The Bacharach-Kulik song was first recorded by Paul Evans, who is probably best known for his 1959 novelty “Seven Little Girls Sitting in the Back Seat.” He released it as a single for the Christmas season of 1962, arranged and conducted by Bacharach. It wasn’t a hit.
The next time “The Bell That Couldn’t Jingle” was recorded was in 1964. Bobby Vinton did it for his album A Very Merry Christmas, and it was released as one side of a two-sided holiday single, coupled with the even more forgotten “Dearest Santa.” I’ve seen this version on a couple of Christmas CD compilations over the years, usually when Sony Music digs deep into its vast archives.

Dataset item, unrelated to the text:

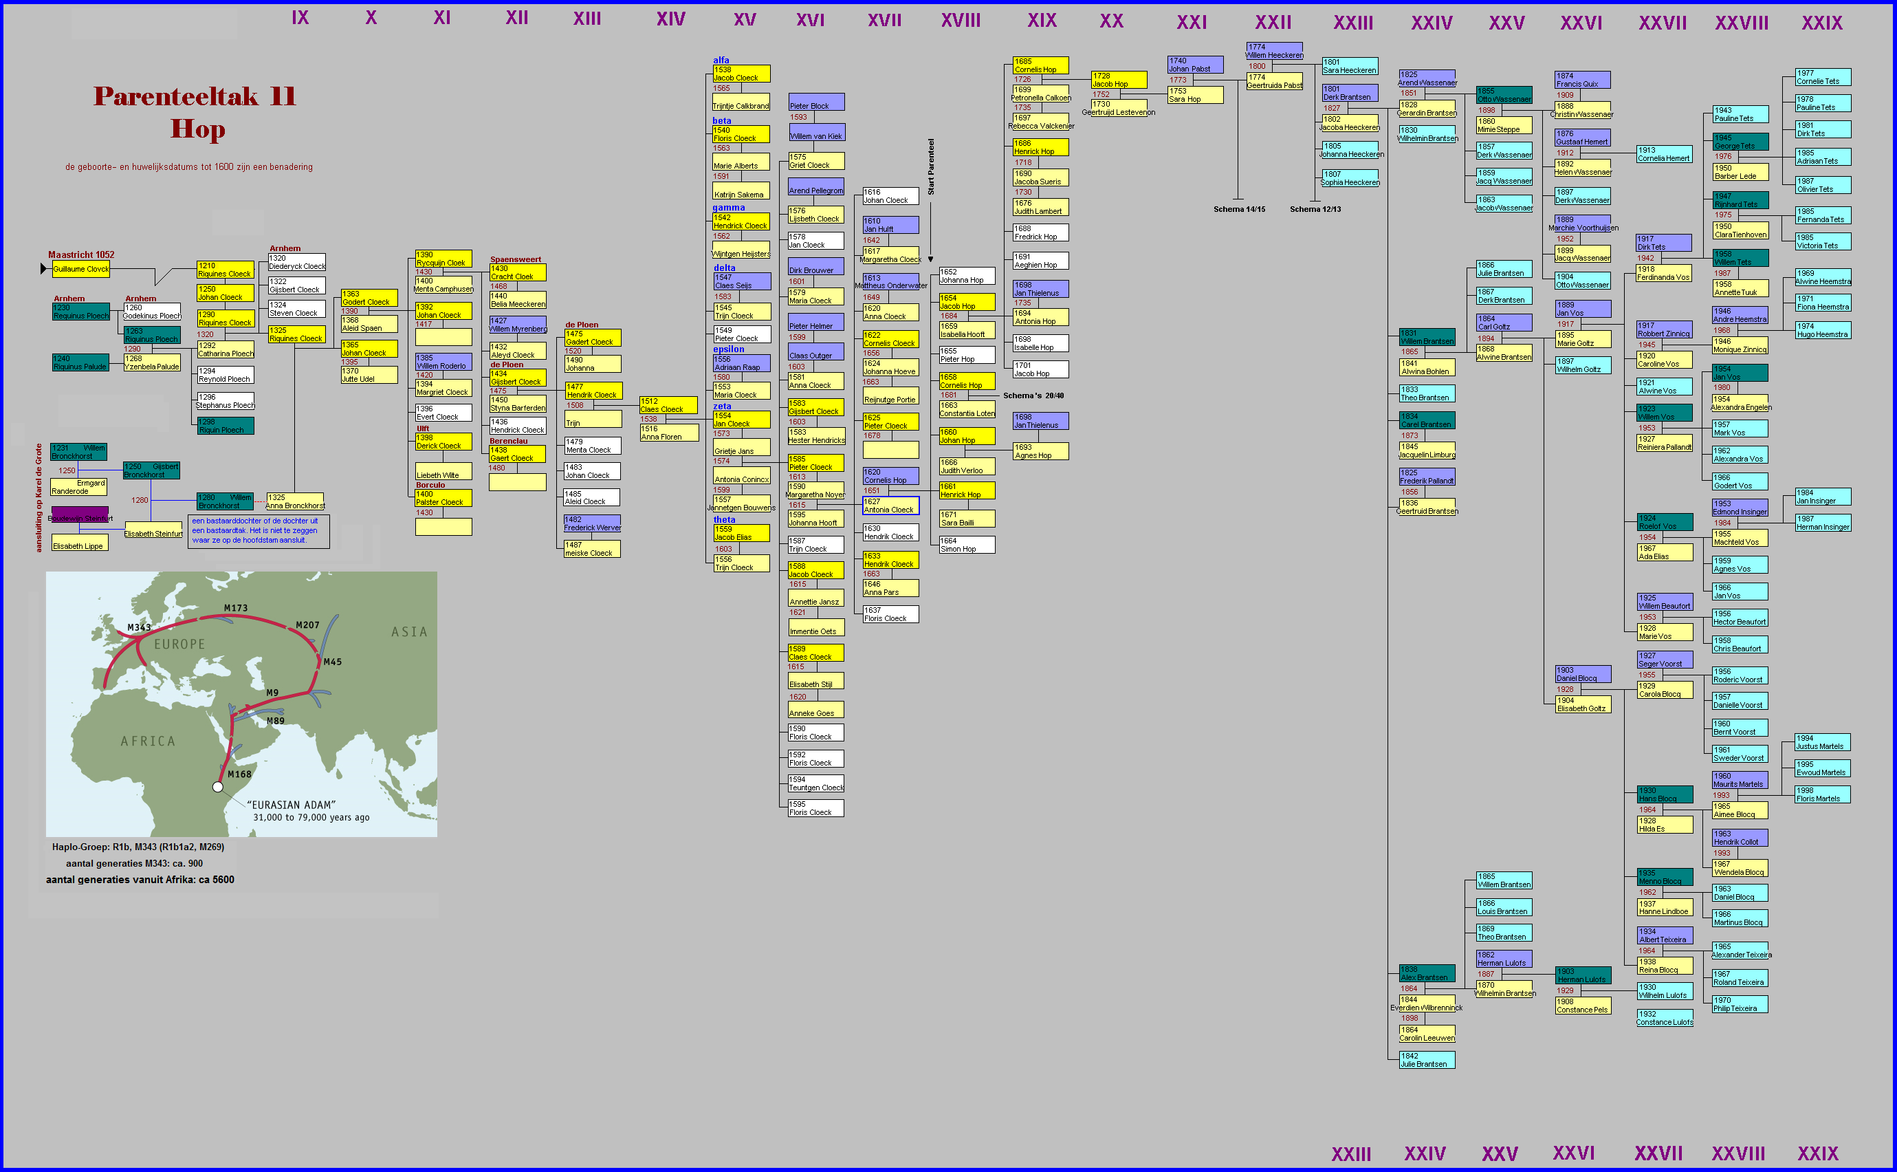The image size is (1897, 1172).
Task: Select the Schema 14/15 reference label
Action: pyautogui.click(x=1239, y=209)
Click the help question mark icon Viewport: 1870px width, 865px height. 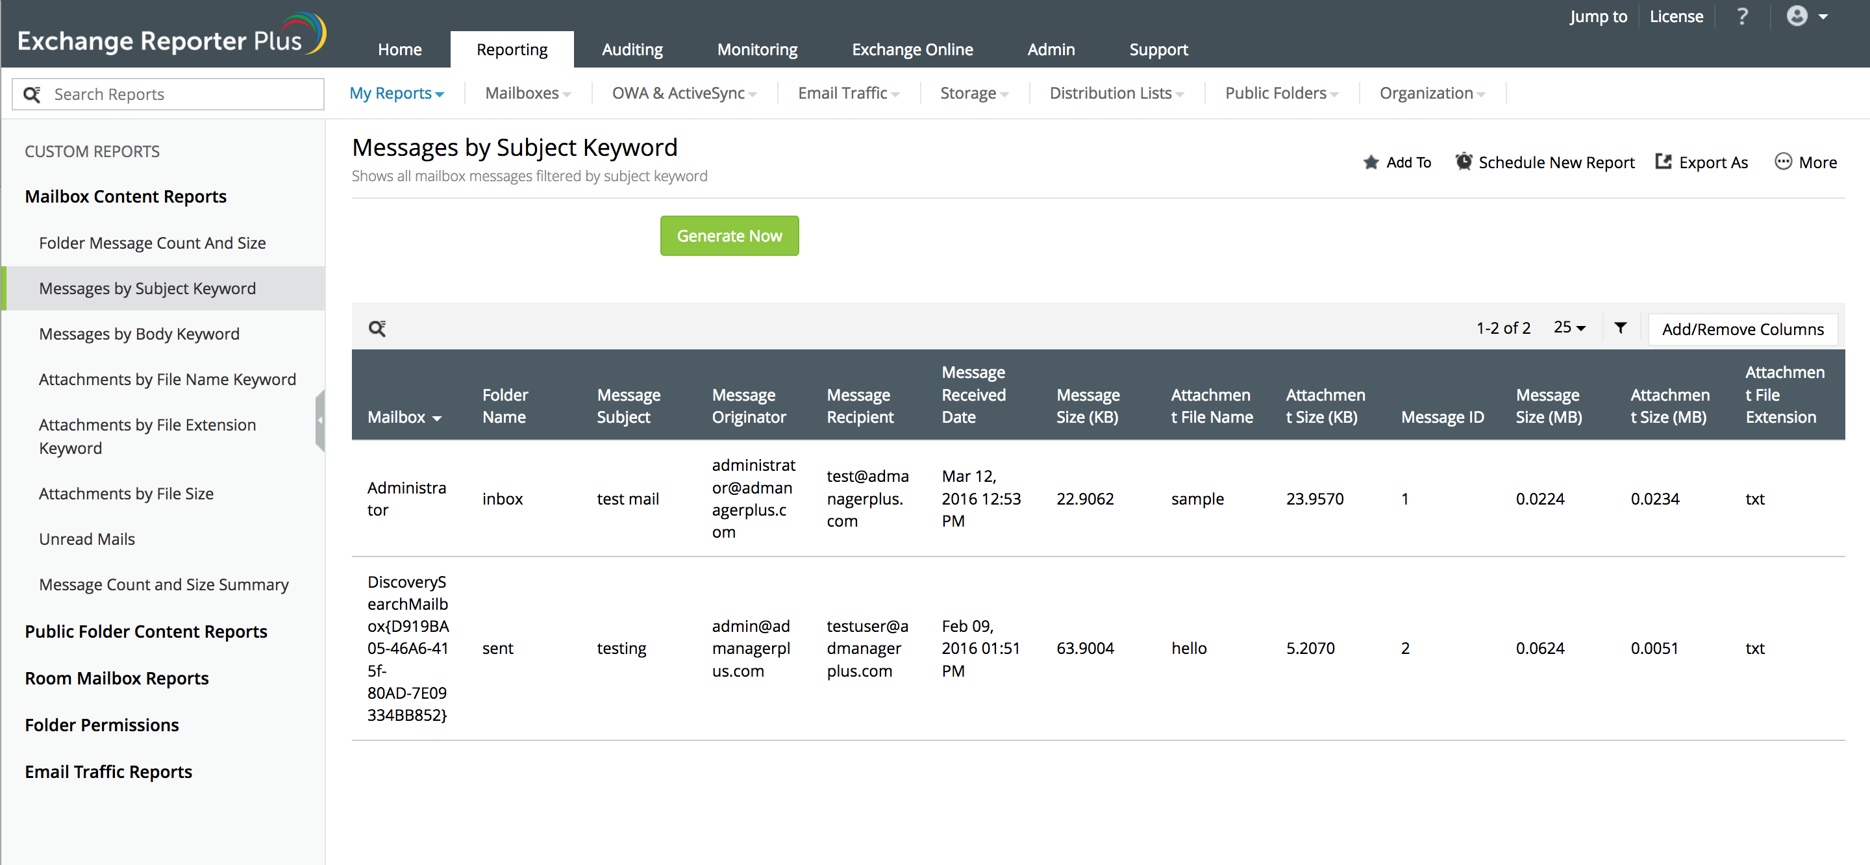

Bobby Helms of “Jingle Bell Rock” fame recorded “The Bell That Couldn’t Jingle” as a single in 1965 for Kapp, with a new version of his 1957 standard on the other side, but it, too, failed to catch on.
Probably the most fondly remembered, especially because of the cult following many early artists on the A&M label have today, are two versions that Herb Alpert’s label released in 1968. One was an instrumental version by Alpert himself on his Christmas album; the other was credited to Burt Bacharach. Bacharach had a contract with A&M for a couple years, but he didn’t sing on the records with his name on it; instead, he produced easy-listening versions of some of his own songs using studio pros. Bacharach’s version of “The Bell That Couldn’t Jingle” first appeared on the B.F. Goodrich promotional album Something Festive! in 1968, and as far as I know, it has made exactly one CD appearance in all the years since.
These are far from the only versions of “The Bell That Couldn’t Jingle.” But these are the ones that people seem to recall the most.